- Born: Diane Pathieu September 18th 1978 Chicago, Illinois
- Education: Columbia College Chicago
- Occupations: Journalist Newscaster
- Years active: 2000–present
- Television: KFXB-TV KCRG-TV WTMJ-TV WLS-TV

= Diane Pathieu =

American television anchor

Diane Pathieu is an American television anchor who works for WLS-TV in Chicago.

==Biography==
Pathieu was born and raised to an Assyrian family in the Rogers Park neighborhood of Chicago. Her mother is an immigrant from Syria and her father is an immigrant from Lebanon. In 2001, she graduated with a B.A. from Columbia College.

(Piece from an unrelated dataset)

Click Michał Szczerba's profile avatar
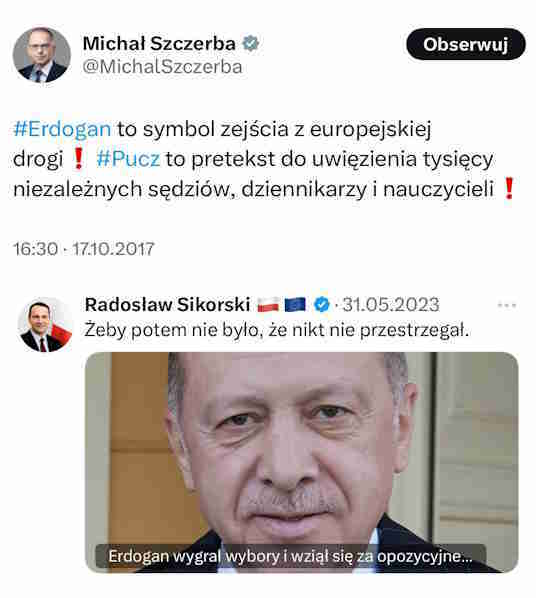The width and height of the screenshot is (536, 598). coord(42,55)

While in school, she worked at Metro/Shadow Traffic and WMAQ-TV. After graduation, she moved to Iowa to work as an anchor and producer at KFXB-TV in Dubuque, Iowa. She then accepted a position as a general assignment reporter and weekend anchor at KCRG-TV in Cedar Rapids, Iowa. In 2005, she accepted a position at WTMJ-TV in Milwaukee as a reporter on the morning newscast and as anchor for the noon newscast. In December 2011, she moved to WLS-TV where she serves as general assignment reporter and fill-in anchor.

Pathieu is widowed, formerly married to Nick Adamski, who died from brain cancer in May 2025. She speaks Assyrian.